● Assigned task
Using the material that follows, work out how many lines include the word "with". Your answer should be that number only.

——————————

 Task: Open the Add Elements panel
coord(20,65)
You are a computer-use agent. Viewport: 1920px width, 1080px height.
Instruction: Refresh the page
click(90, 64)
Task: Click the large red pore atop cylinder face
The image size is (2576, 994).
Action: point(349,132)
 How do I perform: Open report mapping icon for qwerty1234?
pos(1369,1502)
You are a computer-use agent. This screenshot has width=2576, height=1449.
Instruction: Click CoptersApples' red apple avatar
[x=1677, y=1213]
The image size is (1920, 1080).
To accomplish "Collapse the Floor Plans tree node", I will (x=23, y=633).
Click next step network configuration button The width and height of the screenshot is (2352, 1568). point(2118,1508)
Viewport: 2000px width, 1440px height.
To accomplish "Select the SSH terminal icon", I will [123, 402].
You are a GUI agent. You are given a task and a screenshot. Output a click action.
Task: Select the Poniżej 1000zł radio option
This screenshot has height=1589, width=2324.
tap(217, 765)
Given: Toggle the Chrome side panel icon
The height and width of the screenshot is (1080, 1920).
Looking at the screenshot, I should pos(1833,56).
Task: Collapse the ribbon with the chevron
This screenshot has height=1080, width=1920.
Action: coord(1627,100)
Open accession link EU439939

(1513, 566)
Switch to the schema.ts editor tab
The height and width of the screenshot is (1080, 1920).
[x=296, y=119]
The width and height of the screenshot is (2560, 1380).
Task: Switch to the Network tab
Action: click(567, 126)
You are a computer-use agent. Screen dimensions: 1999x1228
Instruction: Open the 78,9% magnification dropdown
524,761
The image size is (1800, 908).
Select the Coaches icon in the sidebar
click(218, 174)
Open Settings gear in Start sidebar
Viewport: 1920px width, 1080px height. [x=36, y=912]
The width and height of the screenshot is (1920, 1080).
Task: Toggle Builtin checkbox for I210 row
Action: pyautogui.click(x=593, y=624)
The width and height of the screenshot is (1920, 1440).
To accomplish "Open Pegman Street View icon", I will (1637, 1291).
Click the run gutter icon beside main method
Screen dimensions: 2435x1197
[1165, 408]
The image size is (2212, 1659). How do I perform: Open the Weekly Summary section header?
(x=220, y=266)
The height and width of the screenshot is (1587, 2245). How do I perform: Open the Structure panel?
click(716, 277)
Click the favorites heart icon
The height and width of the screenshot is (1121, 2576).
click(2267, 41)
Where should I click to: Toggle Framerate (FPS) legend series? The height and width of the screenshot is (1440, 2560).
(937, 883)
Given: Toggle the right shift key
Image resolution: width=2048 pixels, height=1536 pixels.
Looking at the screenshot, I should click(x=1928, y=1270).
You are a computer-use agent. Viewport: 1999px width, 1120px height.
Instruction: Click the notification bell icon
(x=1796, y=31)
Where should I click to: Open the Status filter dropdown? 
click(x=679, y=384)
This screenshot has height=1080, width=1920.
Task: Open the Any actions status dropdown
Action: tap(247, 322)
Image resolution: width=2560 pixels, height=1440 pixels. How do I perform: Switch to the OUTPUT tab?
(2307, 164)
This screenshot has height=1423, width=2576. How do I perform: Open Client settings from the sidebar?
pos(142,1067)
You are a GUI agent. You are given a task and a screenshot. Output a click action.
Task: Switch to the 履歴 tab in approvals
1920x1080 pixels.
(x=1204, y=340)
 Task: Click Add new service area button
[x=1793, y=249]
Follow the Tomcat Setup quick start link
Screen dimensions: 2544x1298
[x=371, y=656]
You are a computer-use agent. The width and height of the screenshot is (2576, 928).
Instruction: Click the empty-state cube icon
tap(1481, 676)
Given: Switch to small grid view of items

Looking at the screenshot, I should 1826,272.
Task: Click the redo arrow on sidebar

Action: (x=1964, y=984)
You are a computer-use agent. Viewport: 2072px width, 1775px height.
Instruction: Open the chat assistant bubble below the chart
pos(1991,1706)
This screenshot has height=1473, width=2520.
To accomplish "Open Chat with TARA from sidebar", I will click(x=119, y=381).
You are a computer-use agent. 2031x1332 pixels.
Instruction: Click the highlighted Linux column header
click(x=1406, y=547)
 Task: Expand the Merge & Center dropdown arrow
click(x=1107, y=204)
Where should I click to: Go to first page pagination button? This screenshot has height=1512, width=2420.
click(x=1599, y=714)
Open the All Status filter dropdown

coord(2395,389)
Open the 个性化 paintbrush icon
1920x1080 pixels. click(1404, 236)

——————————

● Answer section
2